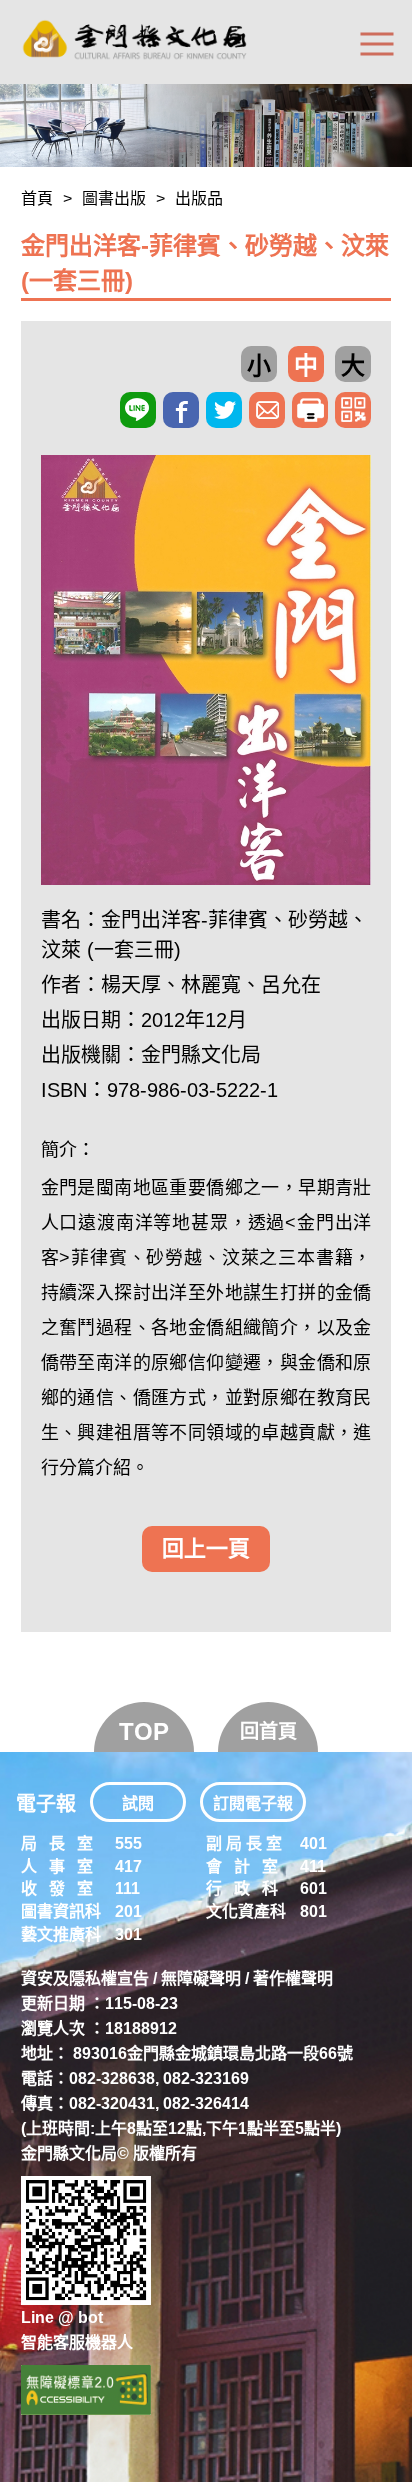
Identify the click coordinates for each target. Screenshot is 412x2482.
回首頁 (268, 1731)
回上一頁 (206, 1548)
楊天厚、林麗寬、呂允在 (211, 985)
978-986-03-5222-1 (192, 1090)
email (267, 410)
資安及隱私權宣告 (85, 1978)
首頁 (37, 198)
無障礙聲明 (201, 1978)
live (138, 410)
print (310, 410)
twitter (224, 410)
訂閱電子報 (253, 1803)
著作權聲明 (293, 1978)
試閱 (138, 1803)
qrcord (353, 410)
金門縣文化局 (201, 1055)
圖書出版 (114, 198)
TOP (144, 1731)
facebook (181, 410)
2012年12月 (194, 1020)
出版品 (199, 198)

■ **Work to complete**
Give the entries again without a single change, but with no pictures.

■ **Response area**
Identify the click coordinates for each target. Screenshot is 412x2482.
回首頁 (268, 1731)
回上一頁 (206, 1548)
楊天厚、林麗寬、呂允在 (211, 985)
978-986-03-5222-1 (192, 1090)
email (267, 410)
資安及隱私權宣告 (85, 1978)
首頁 (37, 198)
無障礙聲明 (201, 1978)
live (138, 410)
print (310, 410)
twitter (224, 410)
訂閱電子報 (253, 1803)
著作權聲明 (293, 1978)
試閱 (138, 1803)
qrcord (353, 410)
金門縣文化局 (201, 1055)
圖書出版 (114, 198)
TOP (144, 1731)
facebook (181, 410)
2012年12月 (194, 1020)
出版品 (199, 198)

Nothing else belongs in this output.